Set down exactly the lines from the one containing "Given: Expand the" to the final line of the records below, with every picture omitted.

Segment Start: DATA EXTRACT

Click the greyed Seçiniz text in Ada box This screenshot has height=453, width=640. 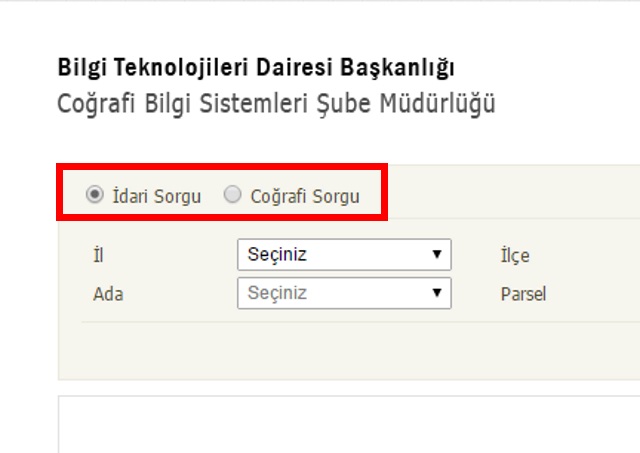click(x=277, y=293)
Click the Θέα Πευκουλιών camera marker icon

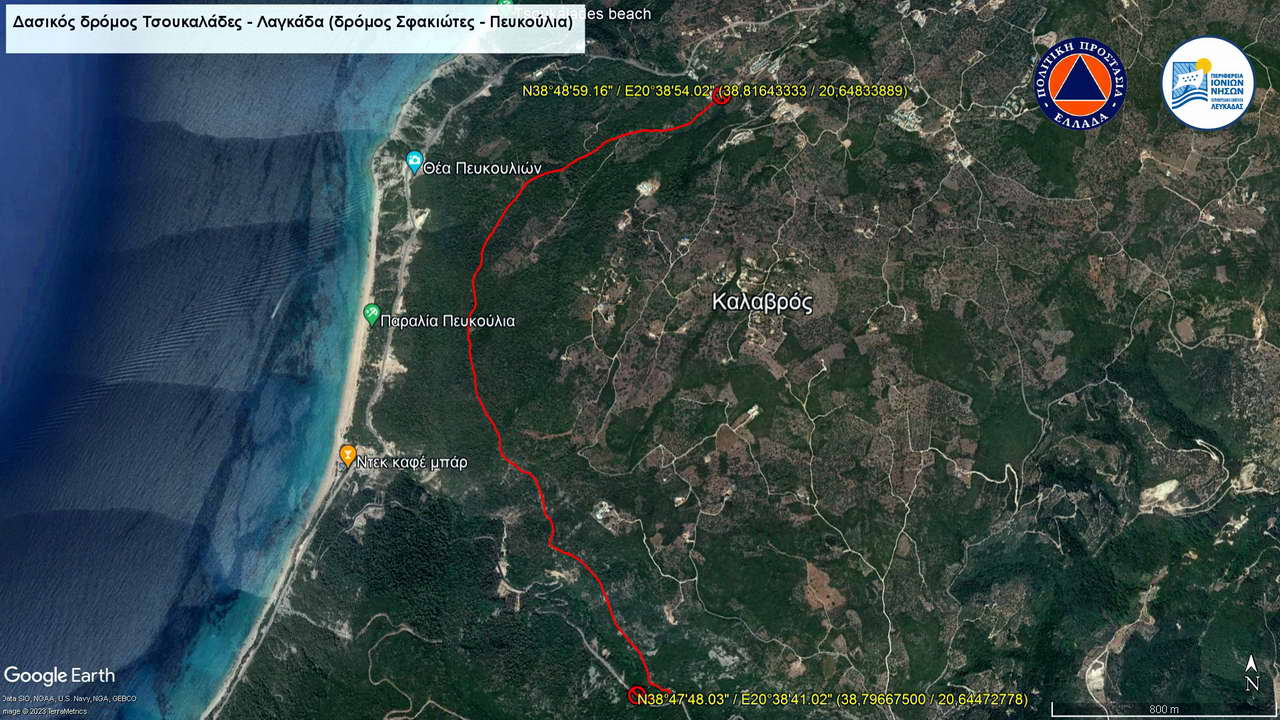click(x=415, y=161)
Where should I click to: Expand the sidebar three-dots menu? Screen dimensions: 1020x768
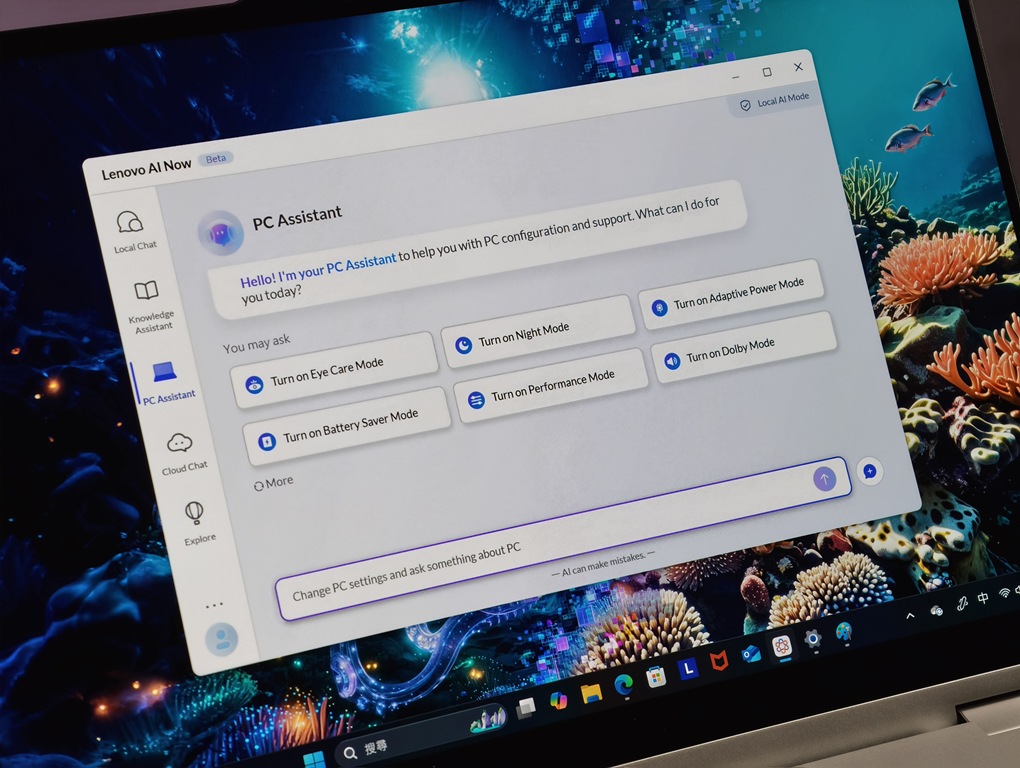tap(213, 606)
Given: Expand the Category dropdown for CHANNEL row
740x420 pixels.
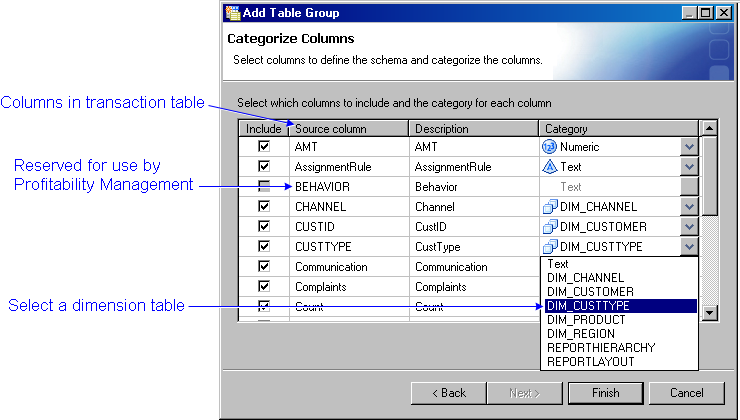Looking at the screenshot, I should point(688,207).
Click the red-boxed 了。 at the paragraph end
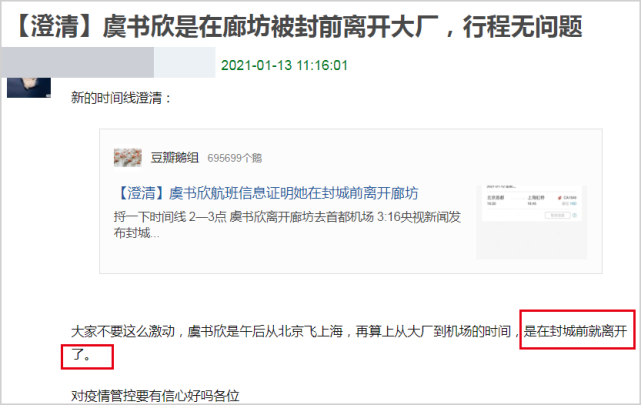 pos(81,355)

Segment End: DATA EXTRACT

ANSWER BOX:
Given: Expand the Category dropdown for CHANNEL row
740x420 pixels.
Looking at the screenshot, I should point(688,207).
Click the red-boxed 了。 at the paragraph end
 pos(81,355)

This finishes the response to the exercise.